## Exercise aim
Please continue the Stata lesson on inference tests and measures of association below, picking up after its final line.
*** Extract ***
Finally, we can use Cramer's V to get a measure of association for a table
that is larger than 2X2. Let's use our labor force status and job type variables
from the chi-square test above.
*/
tab workfor1 wrkstat, V
/*
Thought Experiment #7: What is Cramer's V telling us about the relationship
between these variables? How "big" is the effect, and what does the
direction of the effect mean? How is this different from phi?
Section IV: Try it out!
Now try some of this stuff on your own. Specifically, I want you to run ONE of EACH
of the following:
(a) Independent samples t-test
(b) Independent samples difference-of-proportions test
(c) Chi-square test
(d) Gamma/ASE test
After running the tests, look at some measures of assocation that you think may
be relevant for the difference-of-proportions test and chi-square test.
For each inference test, answer the following questions/prompts.
*** End of Extract ***
*** Dataset content ***
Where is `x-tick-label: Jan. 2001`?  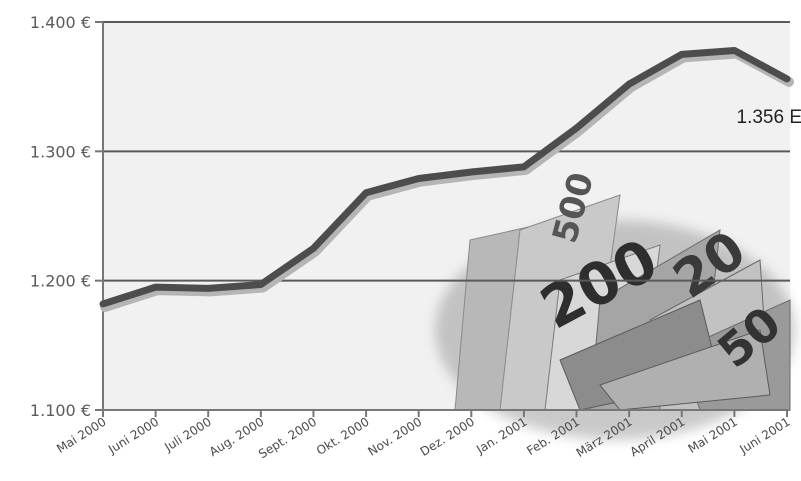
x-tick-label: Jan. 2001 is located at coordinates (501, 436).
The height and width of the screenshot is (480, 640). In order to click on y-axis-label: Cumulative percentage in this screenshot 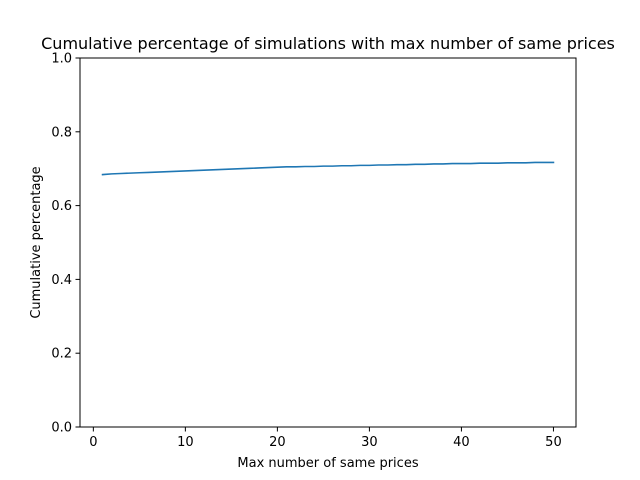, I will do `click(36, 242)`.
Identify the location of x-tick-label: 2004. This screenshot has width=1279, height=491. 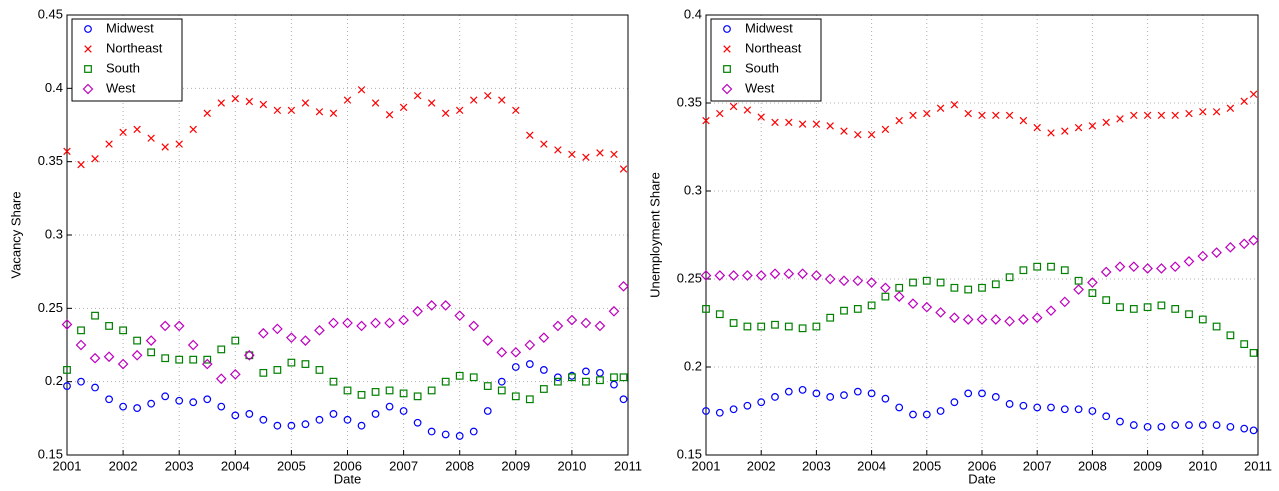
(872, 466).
*** End of Dataset content ***
## Response below
(1) Why did you pick this test?
(2) Interpret the results in plain language. Be sure to mention your
null and alternative hypotheses.
For each measure of association, please answer the following questions/prompts.
(1) Why did you pick this measure of association?
(2) Interpret the result. What does this tell us about the substantive
significance of the relationship?
Please e-mail your responses and .do file to me. The responses can be in either a
separate Word document or right in the .do file.
After you have finished, simply type the following to close your log file.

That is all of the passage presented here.